TEXT PROVIDED →
## BEGIN

Louisiana was ceded to Spain after the French and Indian War, and Britain gained control of Florida, which stretched to the east bank of the Mississippi. At the same time, the Acadians were driven from Nova Scotia by the English after the Seven Years War; some returned to France, while many others migrated to Louisiana at the invitation of the Spanish, who wanted to forestall any further incursion by the British. The English were a presence, as were Belgians, Germans, Africans and St Dominguans.
New Orleans was a stopping point on the triangle trade between England and Europe, the west coast of Africa, and finally Havana and St Domingue. The immigrant influx was exotic, assimilation prevailed and the social system that resulted was relatively fluid. Each group brought with it its own traditions and culture, styles and techniques and social and culinary practices. Although the catalog has a convenient glossary, it is a good idea to keep a French dictionary handy.
Furniture of two distinct periods and styles are examined: Louisiana colonial, based on French, French Canadian and French Caribbean examples, and Louisiana Creole, a mixture of American Federal and neoclassical French styles, described as a blend of sophisticated French with frontier reality. Acadian encompasses the relatively simple early and rural forms brought to Louisiana from the French Canadian maritime provinces by émigrés. The term retardataire is used throughout the catalog to describe the use of earlier techniques and styles in a later time, based on later settlement and some insularity.

## END

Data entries
## BEGIN

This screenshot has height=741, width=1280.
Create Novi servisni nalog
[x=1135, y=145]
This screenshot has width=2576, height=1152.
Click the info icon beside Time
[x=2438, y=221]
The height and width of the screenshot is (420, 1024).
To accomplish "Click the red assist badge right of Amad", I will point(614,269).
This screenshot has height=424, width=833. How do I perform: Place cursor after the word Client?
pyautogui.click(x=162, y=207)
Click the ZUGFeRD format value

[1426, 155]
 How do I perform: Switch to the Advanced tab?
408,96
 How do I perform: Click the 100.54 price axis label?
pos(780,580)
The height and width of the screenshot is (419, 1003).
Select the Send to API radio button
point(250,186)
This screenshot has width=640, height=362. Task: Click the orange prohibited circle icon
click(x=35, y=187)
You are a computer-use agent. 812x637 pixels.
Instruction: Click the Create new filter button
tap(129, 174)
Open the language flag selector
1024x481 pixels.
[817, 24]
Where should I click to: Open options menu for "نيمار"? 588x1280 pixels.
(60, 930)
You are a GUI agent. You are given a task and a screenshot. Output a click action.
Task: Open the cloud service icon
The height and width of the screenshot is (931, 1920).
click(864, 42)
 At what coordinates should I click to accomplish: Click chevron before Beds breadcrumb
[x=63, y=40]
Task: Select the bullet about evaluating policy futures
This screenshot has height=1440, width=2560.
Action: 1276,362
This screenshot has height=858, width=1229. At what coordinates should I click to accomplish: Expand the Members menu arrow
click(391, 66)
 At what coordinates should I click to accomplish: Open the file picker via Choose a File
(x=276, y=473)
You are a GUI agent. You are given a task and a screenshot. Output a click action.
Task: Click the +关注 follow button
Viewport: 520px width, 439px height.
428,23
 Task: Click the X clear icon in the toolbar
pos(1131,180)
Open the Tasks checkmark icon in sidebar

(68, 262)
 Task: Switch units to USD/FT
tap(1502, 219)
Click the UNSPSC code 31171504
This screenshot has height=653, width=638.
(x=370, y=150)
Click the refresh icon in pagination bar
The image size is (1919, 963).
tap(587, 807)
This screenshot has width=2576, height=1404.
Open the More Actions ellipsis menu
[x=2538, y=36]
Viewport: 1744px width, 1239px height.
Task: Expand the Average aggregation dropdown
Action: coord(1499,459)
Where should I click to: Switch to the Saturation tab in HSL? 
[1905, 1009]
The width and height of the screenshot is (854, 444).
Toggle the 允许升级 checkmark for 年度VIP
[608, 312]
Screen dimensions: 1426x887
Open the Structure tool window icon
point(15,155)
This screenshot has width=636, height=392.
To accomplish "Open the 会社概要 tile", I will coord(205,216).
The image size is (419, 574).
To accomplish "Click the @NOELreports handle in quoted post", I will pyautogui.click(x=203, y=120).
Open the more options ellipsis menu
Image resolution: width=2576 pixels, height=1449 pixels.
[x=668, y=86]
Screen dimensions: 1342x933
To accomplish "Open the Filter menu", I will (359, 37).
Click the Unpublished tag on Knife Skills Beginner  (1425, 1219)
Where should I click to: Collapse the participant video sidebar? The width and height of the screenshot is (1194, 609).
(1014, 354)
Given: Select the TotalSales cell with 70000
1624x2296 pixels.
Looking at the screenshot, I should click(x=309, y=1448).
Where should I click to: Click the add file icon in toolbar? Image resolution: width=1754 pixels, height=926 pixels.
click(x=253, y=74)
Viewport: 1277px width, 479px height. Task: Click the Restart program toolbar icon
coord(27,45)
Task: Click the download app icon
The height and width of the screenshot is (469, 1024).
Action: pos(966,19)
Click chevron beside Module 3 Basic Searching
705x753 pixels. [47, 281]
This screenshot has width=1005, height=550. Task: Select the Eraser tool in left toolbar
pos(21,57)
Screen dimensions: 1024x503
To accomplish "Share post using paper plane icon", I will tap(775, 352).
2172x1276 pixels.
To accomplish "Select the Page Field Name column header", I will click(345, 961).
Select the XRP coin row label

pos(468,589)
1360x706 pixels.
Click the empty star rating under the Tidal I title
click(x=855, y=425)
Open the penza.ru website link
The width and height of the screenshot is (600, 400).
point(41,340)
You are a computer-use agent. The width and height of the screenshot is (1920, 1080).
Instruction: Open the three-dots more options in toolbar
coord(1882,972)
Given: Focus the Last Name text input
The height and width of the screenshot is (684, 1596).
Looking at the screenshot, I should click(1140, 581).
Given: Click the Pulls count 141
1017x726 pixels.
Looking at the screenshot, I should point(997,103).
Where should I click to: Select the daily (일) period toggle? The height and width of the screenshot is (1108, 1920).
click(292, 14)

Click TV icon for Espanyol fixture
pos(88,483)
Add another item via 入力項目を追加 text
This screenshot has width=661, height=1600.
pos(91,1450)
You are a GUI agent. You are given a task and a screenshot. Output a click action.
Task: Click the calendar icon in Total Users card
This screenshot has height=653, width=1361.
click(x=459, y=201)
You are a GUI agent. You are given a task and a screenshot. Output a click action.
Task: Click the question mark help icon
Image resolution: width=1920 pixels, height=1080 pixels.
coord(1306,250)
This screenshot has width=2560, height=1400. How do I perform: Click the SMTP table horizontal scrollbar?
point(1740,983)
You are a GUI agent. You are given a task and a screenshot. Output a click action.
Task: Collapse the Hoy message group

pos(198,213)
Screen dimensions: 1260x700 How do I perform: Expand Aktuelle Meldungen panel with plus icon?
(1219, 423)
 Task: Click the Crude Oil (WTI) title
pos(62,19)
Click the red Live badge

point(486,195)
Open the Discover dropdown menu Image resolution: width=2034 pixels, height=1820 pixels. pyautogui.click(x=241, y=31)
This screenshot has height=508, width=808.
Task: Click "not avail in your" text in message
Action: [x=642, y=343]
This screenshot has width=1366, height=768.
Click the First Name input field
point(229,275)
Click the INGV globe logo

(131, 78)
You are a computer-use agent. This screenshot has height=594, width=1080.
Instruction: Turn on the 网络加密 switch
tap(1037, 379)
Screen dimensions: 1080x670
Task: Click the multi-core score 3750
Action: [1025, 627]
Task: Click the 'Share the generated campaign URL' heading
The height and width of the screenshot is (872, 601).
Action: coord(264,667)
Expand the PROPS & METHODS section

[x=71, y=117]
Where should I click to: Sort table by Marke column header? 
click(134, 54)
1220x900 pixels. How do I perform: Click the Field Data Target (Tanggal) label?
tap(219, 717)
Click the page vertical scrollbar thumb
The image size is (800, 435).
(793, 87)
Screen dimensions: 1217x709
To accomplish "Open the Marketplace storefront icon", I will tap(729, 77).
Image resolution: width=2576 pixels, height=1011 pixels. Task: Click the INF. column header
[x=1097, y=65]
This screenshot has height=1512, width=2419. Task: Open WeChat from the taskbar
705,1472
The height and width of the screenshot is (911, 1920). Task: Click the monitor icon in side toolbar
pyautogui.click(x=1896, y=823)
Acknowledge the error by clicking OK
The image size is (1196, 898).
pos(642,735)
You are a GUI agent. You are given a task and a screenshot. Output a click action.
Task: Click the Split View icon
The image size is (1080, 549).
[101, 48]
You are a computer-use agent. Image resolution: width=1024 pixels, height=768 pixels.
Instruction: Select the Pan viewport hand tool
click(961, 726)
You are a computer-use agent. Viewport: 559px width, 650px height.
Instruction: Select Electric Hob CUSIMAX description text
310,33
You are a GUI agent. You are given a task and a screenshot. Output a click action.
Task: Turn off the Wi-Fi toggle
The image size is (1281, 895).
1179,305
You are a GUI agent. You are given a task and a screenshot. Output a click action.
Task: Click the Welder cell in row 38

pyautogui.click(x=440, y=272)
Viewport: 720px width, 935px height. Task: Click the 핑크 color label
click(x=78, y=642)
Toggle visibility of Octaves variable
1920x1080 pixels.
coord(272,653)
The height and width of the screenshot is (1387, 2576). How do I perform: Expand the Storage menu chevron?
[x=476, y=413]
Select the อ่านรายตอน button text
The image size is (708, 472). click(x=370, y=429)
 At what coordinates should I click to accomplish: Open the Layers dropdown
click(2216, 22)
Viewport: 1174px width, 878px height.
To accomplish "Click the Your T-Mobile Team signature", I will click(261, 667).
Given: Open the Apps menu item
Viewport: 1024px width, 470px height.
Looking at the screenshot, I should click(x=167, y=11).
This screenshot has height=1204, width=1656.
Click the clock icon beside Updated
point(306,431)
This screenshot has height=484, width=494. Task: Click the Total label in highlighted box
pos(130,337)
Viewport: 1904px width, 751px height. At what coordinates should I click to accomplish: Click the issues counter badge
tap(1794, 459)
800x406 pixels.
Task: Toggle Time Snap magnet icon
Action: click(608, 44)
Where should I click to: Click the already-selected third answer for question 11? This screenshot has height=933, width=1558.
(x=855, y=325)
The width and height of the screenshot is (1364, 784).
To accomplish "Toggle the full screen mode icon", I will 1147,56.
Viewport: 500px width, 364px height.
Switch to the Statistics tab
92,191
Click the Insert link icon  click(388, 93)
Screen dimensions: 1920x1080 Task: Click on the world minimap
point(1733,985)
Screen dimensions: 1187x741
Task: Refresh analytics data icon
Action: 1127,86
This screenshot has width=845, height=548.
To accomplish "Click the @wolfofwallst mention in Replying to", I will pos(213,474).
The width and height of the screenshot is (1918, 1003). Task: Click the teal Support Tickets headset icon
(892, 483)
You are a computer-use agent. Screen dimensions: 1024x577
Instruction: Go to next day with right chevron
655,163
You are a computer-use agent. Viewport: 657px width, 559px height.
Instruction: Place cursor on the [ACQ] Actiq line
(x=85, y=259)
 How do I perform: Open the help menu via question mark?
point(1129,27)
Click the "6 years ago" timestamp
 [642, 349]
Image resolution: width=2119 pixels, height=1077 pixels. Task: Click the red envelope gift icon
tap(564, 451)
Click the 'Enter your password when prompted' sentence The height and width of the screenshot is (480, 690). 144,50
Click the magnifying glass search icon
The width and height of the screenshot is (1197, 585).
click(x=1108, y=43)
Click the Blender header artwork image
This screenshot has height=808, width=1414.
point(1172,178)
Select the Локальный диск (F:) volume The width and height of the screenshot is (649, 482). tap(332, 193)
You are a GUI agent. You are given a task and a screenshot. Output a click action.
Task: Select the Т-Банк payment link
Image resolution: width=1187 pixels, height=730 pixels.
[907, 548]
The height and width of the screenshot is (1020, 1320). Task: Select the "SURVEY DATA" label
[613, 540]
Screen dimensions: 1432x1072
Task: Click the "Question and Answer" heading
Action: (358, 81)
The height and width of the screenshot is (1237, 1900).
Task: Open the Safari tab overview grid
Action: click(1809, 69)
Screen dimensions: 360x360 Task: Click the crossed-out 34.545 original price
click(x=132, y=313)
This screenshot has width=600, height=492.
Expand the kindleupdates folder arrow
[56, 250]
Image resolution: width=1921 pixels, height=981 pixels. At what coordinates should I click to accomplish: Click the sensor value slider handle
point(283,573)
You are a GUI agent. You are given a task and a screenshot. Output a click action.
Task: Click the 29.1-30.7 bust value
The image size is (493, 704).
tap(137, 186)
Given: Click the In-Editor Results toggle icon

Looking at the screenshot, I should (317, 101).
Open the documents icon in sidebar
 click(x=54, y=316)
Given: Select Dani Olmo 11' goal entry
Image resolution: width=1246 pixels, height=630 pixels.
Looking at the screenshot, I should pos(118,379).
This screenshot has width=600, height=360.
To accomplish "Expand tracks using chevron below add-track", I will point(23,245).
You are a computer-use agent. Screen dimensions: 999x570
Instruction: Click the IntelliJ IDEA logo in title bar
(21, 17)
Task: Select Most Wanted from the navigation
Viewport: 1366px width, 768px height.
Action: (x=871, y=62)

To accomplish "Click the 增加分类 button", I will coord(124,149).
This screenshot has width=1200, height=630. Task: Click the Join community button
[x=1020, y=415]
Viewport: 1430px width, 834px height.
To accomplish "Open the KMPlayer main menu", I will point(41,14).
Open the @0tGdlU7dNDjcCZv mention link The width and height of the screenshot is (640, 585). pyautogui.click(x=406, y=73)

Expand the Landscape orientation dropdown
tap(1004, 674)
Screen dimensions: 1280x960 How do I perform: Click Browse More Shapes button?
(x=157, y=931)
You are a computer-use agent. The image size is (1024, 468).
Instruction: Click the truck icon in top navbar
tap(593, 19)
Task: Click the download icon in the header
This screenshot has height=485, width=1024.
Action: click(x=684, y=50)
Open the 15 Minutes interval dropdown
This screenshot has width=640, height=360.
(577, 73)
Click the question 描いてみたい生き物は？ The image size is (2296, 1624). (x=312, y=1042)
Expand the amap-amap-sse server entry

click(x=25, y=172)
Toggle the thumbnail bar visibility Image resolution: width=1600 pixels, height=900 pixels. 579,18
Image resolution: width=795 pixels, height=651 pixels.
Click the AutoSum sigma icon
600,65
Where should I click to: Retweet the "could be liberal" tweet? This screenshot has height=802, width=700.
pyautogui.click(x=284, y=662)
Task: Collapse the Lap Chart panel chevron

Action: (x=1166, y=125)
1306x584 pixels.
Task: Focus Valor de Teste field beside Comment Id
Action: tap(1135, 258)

## END

WHAT IS ASKED →
(a) From the Louisiana furniture passage, extract the stretch from "Furniture of two" through "and some insularity.", word for word.
(b) Pull out every line of the listing that contains the string "Collapse", treating case as significant.
The Louisiana furniture passage and the listing have no connection to each other.

IN RESPONSE →
(a)
Furniture of two distinct periods and styles are examined: Louisiana colonial, based on French, French Canadian and French Caribbean examples, and Louisiana Creole, a mixture of American Federal and neoclassical French styles, described as a blend of sophisticated French with frontier reality. Acadian encompasses the relatively simple early and rural forms brought to Louisiana from the French Canadian maritime provinces by émigrés. The term retardataire is used throughout the catalog to describe the use of earlier techniques and styles in a later time, based on later settlement and some insularity.

(b)
Where should I click to: Collapse the participant video sidebar? The width and height of the screenshot is (1194, 609).
Task: Collapse the Hoy message group
Task: Collapse the Lap Chart panel chevron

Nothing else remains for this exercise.